> **Data supplied**:
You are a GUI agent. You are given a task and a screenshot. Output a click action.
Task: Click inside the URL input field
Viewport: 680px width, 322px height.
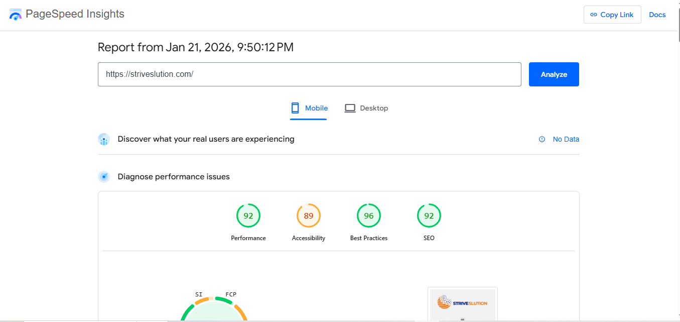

==

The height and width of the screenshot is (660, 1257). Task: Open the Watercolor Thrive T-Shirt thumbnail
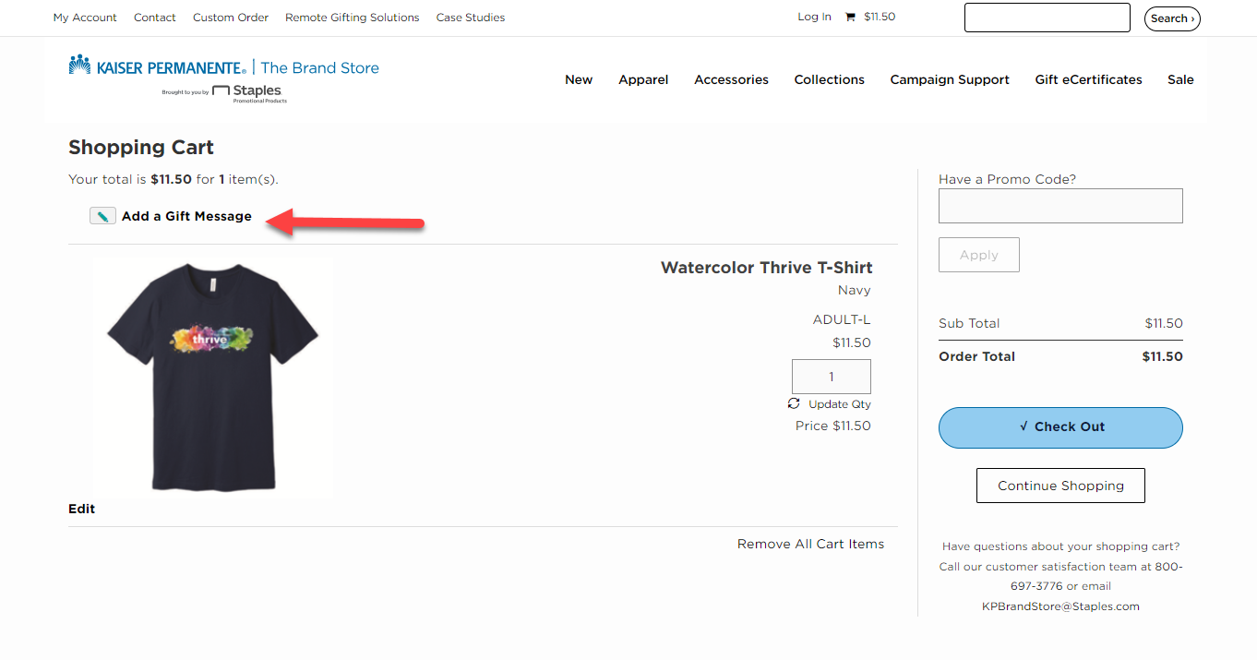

* * *

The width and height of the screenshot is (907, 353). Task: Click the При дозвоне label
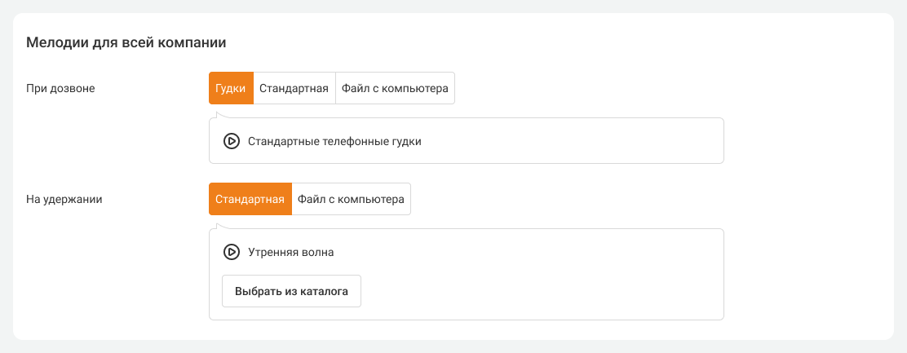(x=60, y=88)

> **Description of the task**: All lines above from the one containing "You are a GUI" to the one containing "Viewport: 680px width, 322px height." must be repeated exactly, both lines included, and no others.

> **Task output**:
You are a GUI agent. You are given a task and a screenshot. Output a click action.
Task: Click inside the URL input field
Viewport: 680px width, 322px height.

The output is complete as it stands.